● **Exercise requirements**:
Give the entries again exactly as they appear, but without the images.

[Stored data entries]
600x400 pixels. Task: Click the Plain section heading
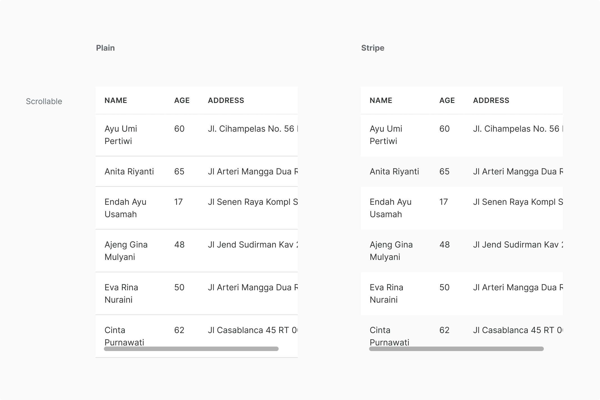click(x=105, y=48)
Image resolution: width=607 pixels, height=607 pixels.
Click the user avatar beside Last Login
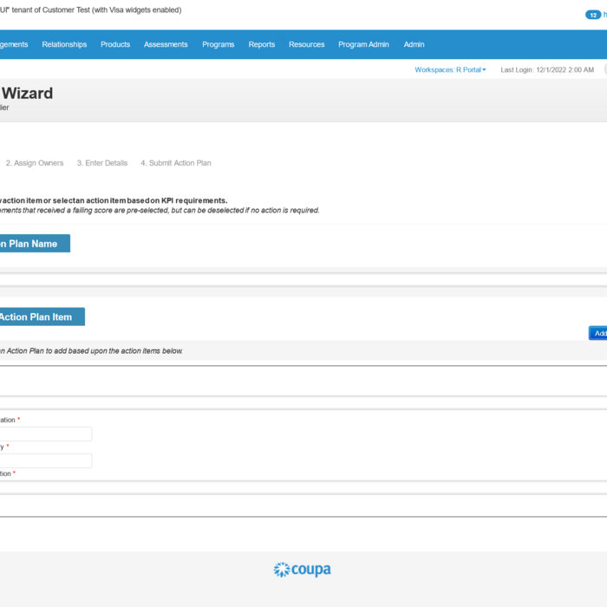[x=604, y=69]

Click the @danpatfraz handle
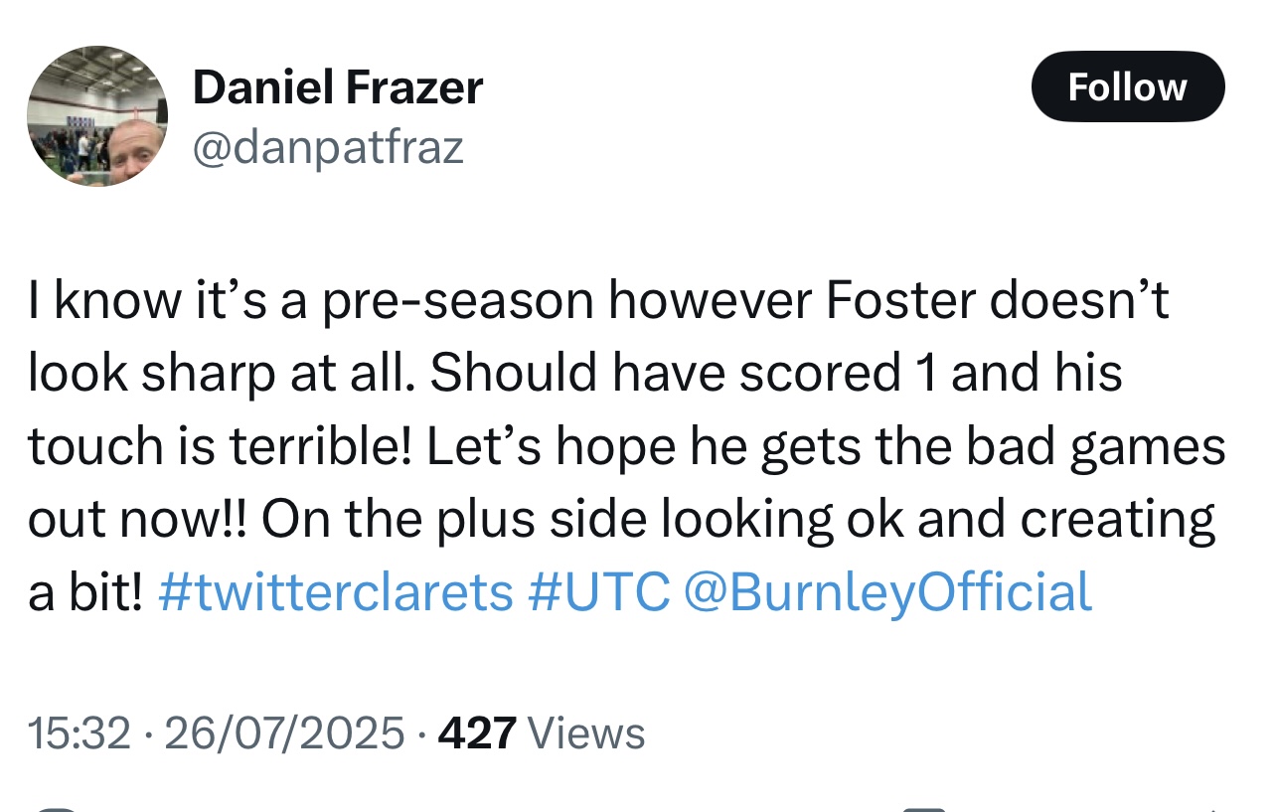coord(328,148)
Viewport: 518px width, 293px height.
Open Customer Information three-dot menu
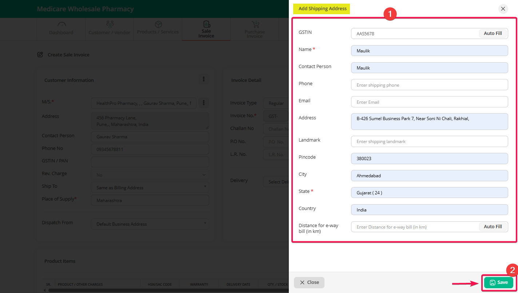click(x=204, y=79)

● **Solution to this task**:
600x400 pixels. Task: Click the Plain section heading
click(x=105, y=48)
Image resolution: width=607 pixels, height=607 pixels.
Click the user avatar beside Last Login
[x=604, y=69]

Click the @danpatfraz handle
coord(328,148)
Viewport: 518px width, 293px height.
Open Customer Information three-dot menu
click(x=204, y=79)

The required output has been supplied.